> We use terms like think and want to describe processes that are clearly not involve any form of understanding.
...and that's why so many people are confused about what's going on with LLMs: sloppy, ambiguous use of language.
> In the Karpathy video I mentioned he talks about how researches found that models did have an internal representation of not knowing, but that the fine tuning was restricting it to providing answers. Giving it fine-tuning examples where it said "I don't know" for information that they knew the model didn't know.
This is why I included the HTTP example: this is simply telling it to parrot the phrase "I don't know"--it doesn't understand that it doesn't know. From the LLM's perpective, it "knows" that the answer is "I don't know". It's returning a 200 OK that says "I don't know" rather than returning a 404.
Do you understand the distinction I'm making here?
> I would agree that models do not have any in-depth understanding of what lack of knowledge actually is. On the other hand I would also think that this also applies to humans, most people are not philosophers.
The average (non-programmer) human, when asked to write a "Hello, world" program, can definitely say they don't know how to program. And unlike the LLM, the human knows that this is different from answering the question. The LLM, in contrast thinks it is answering the question when it says "I don't know"--it thinks "I don't know" is the correct answer.
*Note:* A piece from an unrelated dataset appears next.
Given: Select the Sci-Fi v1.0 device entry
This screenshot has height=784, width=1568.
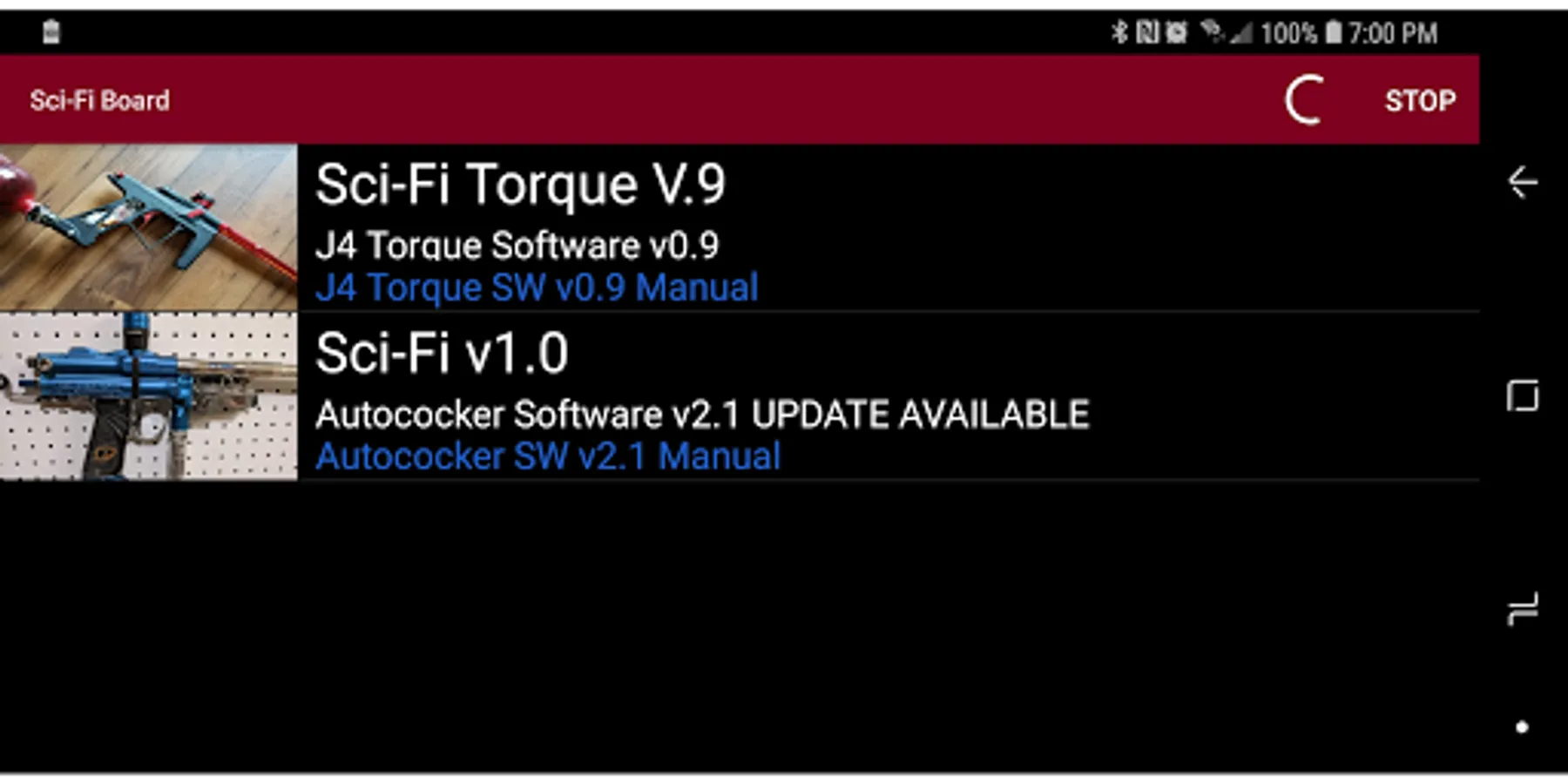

Put another way, a human can distinguish between responses to these two questions, whereas an LLM can't:
1. What is my grandmother's maiden name?
2. What is the English translation of the Spanish phrase, "No sé."?
In the first question, you don't know the answer unless you are quite creepy; in the second case you do (or can find out easily). But the LLM tuned to answer I don't know thinks it knows the answer in both cases, and thinks the answer is the same.